Караганник стелился по заснеженным долинам, между замерзших озер. Озера вытянулись цепью по руслу пересохшей реки. Никогда я потом не видела такого огромного неба, такой чистой и глубокой синевы, таких летящих облаков. И такая светлая была здесь тишина… Однажды, в сильный мороз, я видела четыре солнца. А летом как-то был мираж — прозрачное парусное судно, наверное, с Аральского моря. Какие интересные откровенные беседы велись на караганнике! А если не хотелось даже говорить, можно было отойти далеко от всех и думать. Или прижаться к груди земли и немножко поплакать.
Я безумно тосковала по маме, сестре, брату, тете Ксении, своим друзьям, по воле, по любимой работе. По счастью, мне не пришлось узнать измены: друзья писали письма, для «конспирации» подписывались: «дядя Миша», «тетя Муська» и даже «твой дедушка Борис». А «дедушке» — всего двадцать семь лет. Он был когда-то в меня влюблен.
Конечно, было тяжело, особенно зимой, когда мы перемерзали, недоедали и недосыпали. Мы безмерно уставали, но понимали, что на фронте еще тяжелее. Но это мы понимали «умом», а в глубине души считали, что в тюрьме хуже. Все просились на фронт. И как отчаянно мы завидовали тем, кого призывали в армию.
Почти каждый вечер меня просили что-нибудь рассказать. Я прочла потом, что от сильного потрясения память либо ослабевает, либо, наоборот, необычайно усиливается. У меня как раз усилилась. Я вспоминала стихотворения, которые никогда не знала наизусть, а только читала, а теперь я их декламировала. Я помнила по именам почти всех героев Диккенса, а у него их сотни… А рассказывала я и дома, с самого детства, тоже с продолжением на несколько вечеров. Моими слушателями были: мама, тетя Ксения, сестренка, соседки и мои школьные подруги. Мы усаживались вечерком поудобнее возле горячо натопленной голландки, на столе пел самовар, а за окном потрескивал мороз. О, как я тогда была счастлива!
В ноябре 1944 года приехал на Волковское начальник санчасти. Мы только что пообедали, я намеревалась угреться и подремать, хотя бы минут двадцать. Меня мучительно знобило.

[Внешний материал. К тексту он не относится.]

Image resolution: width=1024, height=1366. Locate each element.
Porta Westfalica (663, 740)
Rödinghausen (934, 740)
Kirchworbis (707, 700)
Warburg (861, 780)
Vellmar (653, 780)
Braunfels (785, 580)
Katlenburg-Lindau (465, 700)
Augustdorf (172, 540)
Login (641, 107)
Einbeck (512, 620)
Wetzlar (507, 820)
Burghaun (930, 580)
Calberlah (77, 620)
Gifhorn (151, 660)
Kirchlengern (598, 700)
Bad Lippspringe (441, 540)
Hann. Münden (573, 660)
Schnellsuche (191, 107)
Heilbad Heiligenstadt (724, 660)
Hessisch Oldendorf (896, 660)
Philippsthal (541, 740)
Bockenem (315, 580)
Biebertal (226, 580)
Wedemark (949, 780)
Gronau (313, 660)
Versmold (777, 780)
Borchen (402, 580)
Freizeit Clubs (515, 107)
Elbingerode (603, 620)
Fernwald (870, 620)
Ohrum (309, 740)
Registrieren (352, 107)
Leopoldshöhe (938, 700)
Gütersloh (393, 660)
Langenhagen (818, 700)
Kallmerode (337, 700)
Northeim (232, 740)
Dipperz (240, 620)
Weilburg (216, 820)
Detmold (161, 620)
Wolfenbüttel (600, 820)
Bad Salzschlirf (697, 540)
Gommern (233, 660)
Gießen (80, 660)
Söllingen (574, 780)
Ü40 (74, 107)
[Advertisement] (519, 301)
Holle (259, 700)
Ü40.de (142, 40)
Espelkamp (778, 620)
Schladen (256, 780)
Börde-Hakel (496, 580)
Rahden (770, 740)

Мы спали вповалку на нарах. У большинства не было ни матраса, ни одеяла. О такой роскоши, как подушка, простыни, мы и думать забыли. Единственной постельной принадлежностью были длинные соломенные маты. Конец мата закручивался рулоном — получалось возвышение для головы. Как сладко было, намерзнувшись, отдохнуть в теплом бараке. Я укрылась с головой телогрейкой…
Только перенеслась я мысленно домой — засыпала и уже почти физически ощущала мамину руку, тепло ее щеки, когда она мне шептала, наклонясь: «Крепись, Валька, не ты одна», — как меня растолкала Августина Рутберг. (На воле она была историк, необыкновенная, энергичная, бодрая и горластая женщина, мой хороший товарищ.)
— Ты знаешь, кто приехал? Начальник санчасти. Как это «ну и что»! Он же на воле был известный на всю Москву невропатолог. Сейчас же иди к нему. Я уже говорила с ним. Он тебя ждет.
— Зачем?
— А затем, что тебя же всю дергает… Иди скорее. Проснулись другие женщины и тоже стали меня уговаривать идти к врачу. Пришлось подняться.